Влюбленные молчали, не отрывая взгляда друг от друга. Выждав несколько минут, Гвен деликатно кашлянула, но это не возымело никакого действия. Тогда она обратилась к дочери:
— Ну, нам, пожалуй пора! Довольно медлить!
— Думаю, ты права, мама, — согласилась Корделия. — Прощайте, вы, двое! Если встретим по дороге священника, пришлем его к вам.
— Будем рады, — ответил Грегори, по-прежнему не отрывая взгляда от девушки. — До свидания, мама и Корделия!
— До свидания, — ответила Корделия, вскакивая на метлу.
Поднявшись в небо и бросив взгляд вниз, где остался ее брат, она увидела, что влюбленные снова слились в счастливом поцелуе.
— Думаю, мы можем больше не беспокоиться о нем, — бросила она, пролетая мимо матери.
— Слава Богу, — ответила та. — Это — впервые с тех пор, как ему исполнилось тринадцать.

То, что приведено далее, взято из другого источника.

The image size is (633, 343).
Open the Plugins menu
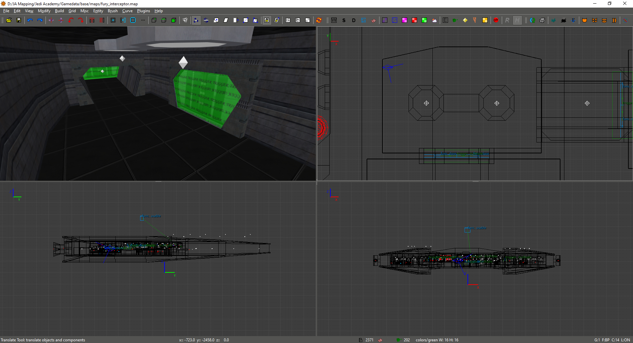point(143,11)
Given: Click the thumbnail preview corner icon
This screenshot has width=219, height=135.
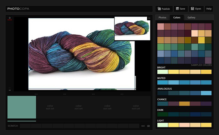Looking at the screenshot, I should (x=149, y=18).
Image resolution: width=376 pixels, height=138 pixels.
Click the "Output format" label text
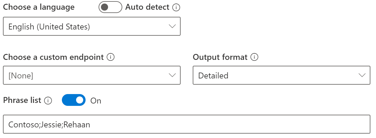220,57
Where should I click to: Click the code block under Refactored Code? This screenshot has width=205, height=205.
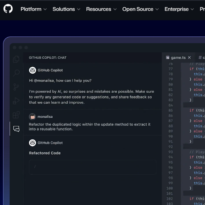[92, 167]
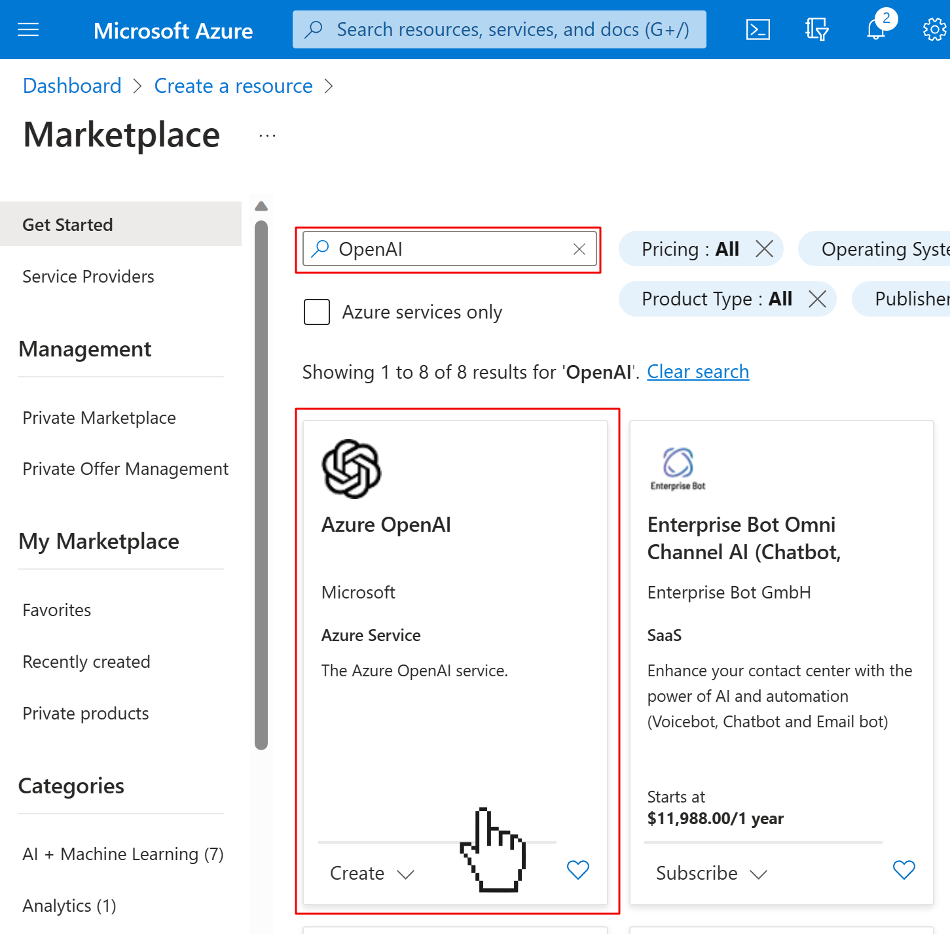Image resolution: width=950 pixels, height=934 pixels.
Task: Favorite the Azure OpenAI offering
Action: [x=577, y=870]
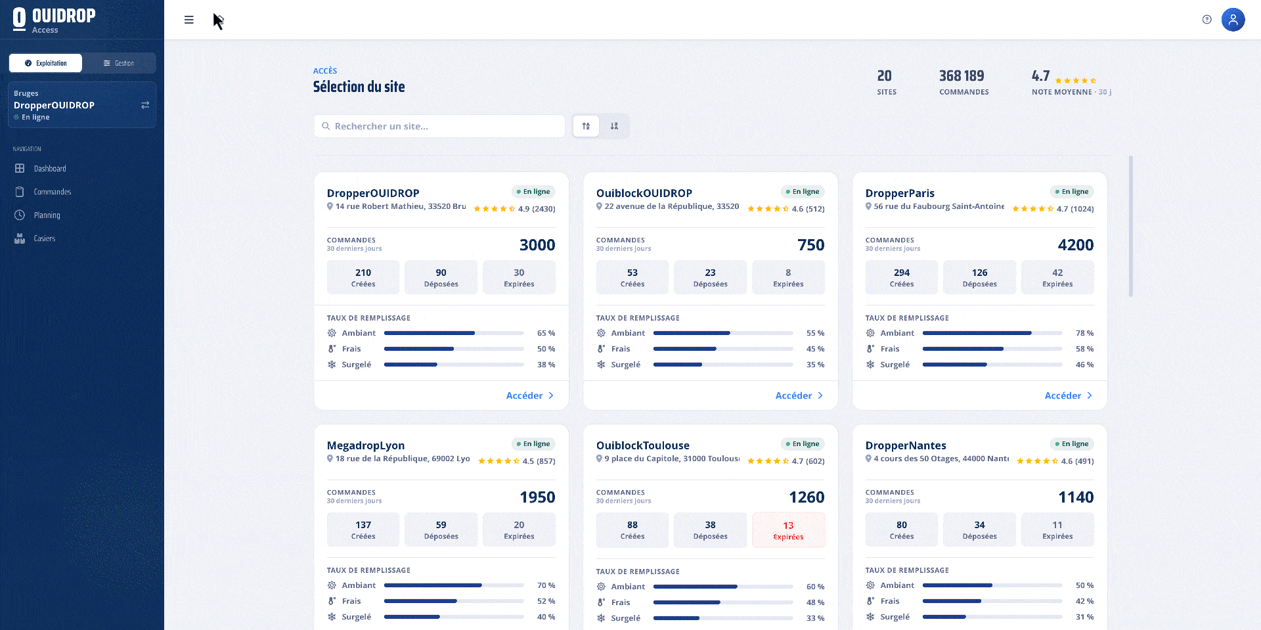Click the vertical scrollbar of the site list

coord(1130,226)
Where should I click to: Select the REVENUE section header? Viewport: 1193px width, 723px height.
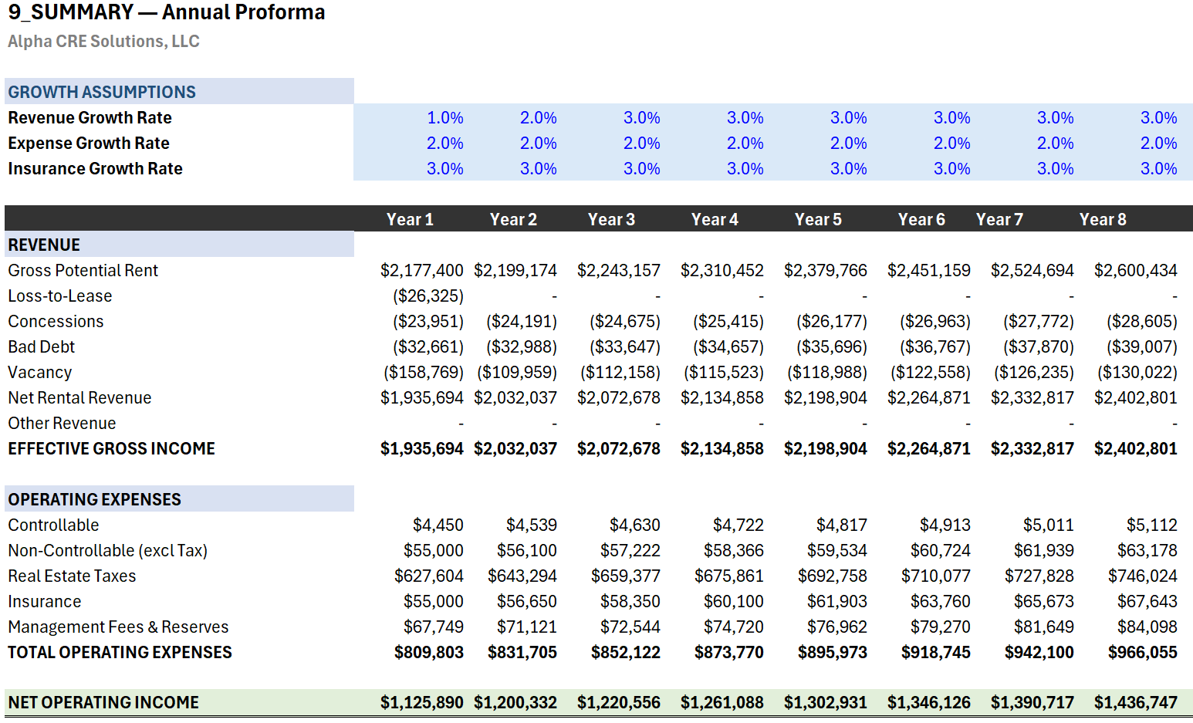tap(44, 245)
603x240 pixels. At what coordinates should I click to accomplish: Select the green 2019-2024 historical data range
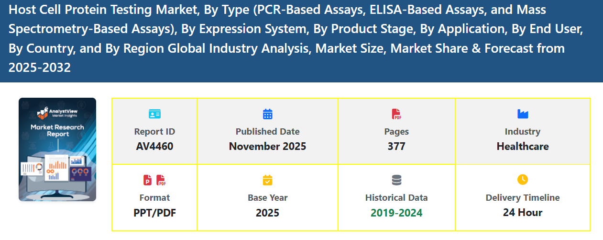[x=396, y=213]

А на земле под ними Алуэтта наконец прервала затянувшийся поцелуй и скомандовала:
— За работу, мой пылкий влюбленный! К ночи нам надо закончить нашу крепость и покрыть ее крышей!
— Тому есть причина? — улыбнулся Грегори.
— Да еще какая! — в голосе Алуэтты звучало обещание. — Вперед, за работу!
Еще один, последний поцелуй! И влюбленные рука об руку вернулись к постройке своей башни из слоновой кости.